10. M. A est certes entré très jeune sur le territoire français et y a résidé de manière habituelle depuis fin 2014. Toutefois, il est constant que l’intéressé est célibataire et sans enfant à charge. S’il se prévaut d’une relation nouée avec une ressortissante française depuis plusieurs années et de nombreux liens personnels entretenus sur le territoire français, il n’en justifie pas. Il n’allègue pas être dépourvu d’attaches familiales dans son pays d’origine, ni qu’il serait isolé en cas de retour en Albanie. Alors qu’il a obtenu un certificat d’aptitudes professionnelles de cuisinier le 4 octobre 2017, il a exercé ponctuellement une activité professionnelle en qualité d’étancheur bancheur et ne justifie pas d’une insertion professionnelle significative. Le contrat à durée indéterminée le recrutant en qualité de chef de cuisine à compter du 13 juin 2024 est postérieur à la date de la décision attaquée. Dans ces conditions, M. A n’est pas fondé à soutenir qu’en refusant de lui délivrer un titre de séjour, le préfet de la Gironde aurait porté à son droit au respect de sa vie privée et familiale une atteinte disproportionnée aux buts en vue desquels il a été pris. Cette décision n’a donc pas méconnu les stipulations de l’article 8 de la convention européenne de sauvegarde des droits de l’homme et des libertés fondamentales. Elle n’est pas davantage entachée d’une erreur manifeste dans l’appréciation dans ses conséquences sur la situation personnelle de l’intéressé.

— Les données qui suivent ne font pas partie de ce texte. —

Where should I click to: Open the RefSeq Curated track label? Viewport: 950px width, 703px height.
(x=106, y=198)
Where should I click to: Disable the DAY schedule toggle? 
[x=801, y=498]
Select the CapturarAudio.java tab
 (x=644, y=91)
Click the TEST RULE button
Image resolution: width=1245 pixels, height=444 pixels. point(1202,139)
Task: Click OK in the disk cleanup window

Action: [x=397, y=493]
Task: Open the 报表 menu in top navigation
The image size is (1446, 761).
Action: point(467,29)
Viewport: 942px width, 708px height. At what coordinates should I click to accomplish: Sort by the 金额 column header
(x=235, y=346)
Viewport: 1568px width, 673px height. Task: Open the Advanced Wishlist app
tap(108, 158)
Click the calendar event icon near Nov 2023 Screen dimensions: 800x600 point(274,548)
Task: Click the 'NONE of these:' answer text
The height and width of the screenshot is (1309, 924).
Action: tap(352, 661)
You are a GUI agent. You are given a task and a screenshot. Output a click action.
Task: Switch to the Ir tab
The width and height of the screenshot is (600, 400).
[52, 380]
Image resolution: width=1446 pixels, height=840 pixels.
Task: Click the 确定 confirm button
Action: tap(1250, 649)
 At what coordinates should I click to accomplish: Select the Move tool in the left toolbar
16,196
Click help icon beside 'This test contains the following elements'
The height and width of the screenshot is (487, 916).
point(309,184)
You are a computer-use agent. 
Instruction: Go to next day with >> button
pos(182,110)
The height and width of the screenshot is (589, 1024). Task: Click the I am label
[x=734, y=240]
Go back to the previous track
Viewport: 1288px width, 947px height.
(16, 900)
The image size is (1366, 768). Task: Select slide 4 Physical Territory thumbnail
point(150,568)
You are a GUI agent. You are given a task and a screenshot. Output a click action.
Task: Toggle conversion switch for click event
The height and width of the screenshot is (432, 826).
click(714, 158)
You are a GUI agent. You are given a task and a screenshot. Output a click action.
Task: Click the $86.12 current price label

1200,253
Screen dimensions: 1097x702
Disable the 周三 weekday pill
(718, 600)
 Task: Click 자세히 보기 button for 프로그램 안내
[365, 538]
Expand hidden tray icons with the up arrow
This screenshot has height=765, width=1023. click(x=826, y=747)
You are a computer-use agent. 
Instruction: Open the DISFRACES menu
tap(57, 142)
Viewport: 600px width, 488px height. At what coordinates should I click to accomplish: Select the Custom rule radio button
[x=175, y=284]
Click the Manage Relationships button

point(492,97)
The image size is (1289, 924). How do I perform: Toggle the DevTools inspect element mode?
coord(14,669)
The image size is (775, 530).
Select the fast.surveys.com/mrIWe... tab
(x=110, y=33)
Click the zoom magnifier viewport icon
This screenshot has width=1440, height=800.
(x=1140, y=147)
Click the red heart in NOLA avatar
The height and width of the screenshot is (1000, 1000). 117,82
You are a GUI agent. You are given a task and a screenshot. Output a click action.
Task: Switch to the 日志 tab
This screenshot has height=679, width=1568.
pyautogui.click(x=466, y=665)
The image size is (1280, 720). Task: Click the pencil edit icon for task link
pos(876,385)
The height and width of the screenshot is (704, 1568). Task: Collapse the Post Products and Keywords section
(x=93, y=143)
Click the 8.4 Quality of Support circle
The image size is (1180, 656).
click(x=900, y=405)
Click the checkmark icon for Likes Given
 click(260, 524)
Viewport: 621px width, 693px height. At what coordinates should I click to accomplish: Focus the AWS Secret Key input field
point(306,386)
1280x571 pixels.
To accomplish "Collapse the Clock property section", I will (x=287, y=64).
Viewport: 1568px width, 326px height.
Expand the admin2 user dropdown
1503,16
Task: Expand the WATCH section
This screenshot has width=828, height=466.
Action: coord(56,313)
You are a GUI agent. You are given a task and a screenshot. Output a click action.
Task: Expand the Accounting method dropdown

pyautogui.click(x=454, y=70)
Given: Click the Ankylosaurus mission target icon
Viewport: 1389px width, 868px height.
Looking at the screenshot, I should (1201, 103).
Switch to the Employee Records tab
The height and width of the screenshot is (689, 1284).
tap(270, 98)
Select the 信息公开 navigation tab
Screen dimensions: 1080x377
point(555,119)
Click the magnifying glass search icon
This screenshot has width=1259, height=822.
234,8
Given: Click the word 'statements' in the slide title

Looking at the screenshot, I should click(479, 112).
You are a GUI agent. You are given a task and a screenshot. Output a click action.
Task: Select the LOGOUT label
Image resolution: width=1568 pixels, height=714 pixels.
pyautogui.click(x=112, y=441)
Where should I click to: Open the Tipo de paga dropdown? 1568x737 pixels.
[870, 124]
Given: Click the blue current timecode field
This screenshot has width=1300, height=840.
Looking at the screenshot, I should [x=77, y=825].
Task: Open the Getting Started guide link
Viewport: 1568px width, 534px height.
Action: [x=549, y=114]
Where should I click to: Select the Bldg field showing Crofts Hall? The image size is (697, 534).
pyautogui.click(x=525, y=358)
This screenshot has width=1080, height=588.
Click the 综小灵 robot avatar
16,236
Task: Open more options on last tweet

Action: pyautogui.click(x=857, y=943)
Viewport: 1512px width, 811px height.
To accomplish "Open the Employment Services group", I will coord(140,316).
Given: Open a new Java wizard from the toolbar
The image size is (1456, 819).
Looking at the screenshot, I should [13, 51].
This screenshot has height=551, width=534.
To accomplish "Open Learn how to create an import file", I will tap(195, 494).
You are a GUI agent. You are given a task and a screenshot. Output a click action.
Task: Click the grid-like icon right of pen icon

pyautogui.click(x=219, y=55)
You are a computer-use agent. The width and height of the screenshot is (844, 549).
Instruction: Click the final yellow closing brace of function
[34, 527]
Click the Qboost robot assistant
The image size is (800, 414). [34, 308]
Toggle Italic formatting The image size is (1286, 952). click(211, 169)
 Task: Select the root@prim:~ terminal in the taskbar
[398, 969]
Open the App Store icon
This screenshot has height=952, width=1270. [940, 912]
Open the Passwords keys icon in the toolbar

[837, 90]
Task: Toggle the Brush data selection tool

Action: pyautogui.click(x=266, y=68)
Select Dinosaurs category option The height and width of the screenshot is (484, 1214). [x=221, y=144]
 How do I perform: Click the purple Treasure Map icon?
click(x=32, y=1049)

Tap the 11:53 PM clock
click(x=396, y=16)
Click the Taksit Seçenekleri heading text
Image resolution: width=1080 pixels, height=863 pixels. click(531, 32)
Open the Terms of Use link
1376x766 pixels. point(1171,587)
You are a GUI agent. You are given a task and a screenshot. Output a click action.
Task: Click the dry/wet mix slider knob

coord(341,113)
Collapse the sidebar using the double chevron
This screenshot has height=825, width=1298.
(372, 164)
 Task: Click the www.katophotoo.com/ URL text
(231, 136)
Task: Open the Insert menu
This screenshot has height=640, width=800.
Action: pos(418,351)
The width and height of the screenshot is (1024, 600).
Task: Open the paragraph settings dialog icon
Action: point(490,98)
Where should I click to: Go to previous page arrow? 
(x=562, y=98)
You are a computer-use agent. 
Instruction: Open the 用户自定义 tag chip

11. Il résulte de ce qui précède que M. A n’est pas fondé à soutenir que c’est à tort que, par le jugement attaqué, le tribunal administratif de Bordeaux a rejeté sa demande. Par suite, ses conclusions aux fins d’injonction et d’astreinte ainsi que celles présentées au titre des dispositions de l’article L. 761-1 du code de justice administrative doivent être rejetées.
DECIDE :
Article 1er : La requête de M. A est rejetée.
Article 2 : Le présent arrêt sera notifié à M. B A et au ministre de l’intérieur.
Copie en sera adressée au préfet de la Gironde.
Délibéré après l’audience du 28 août 2025 à laquelle siégeaient :
Mme Frédérique Munoz-Pauziès, présidente,
Mme Bénédicte Martin, présidente-assesseure,
Mme Lucie Cazcarra, première conseillère,
Rendu public par mise à disposition au greffe, le 16 septembre 2025.
La rapporteure,
Bénédicte MartinLa présidente,
Frédérique Munoz-PauzièsLa greffière,
Laurence Mindine
La République mande et ordonne au ministre de l’intérieur en ce qui le concerne, et à tous commissaires de justice à ce requis, en ce qui concerne les voies de droit commun contre les parties privées, de pourvoir à l’exécution du présent arrêt.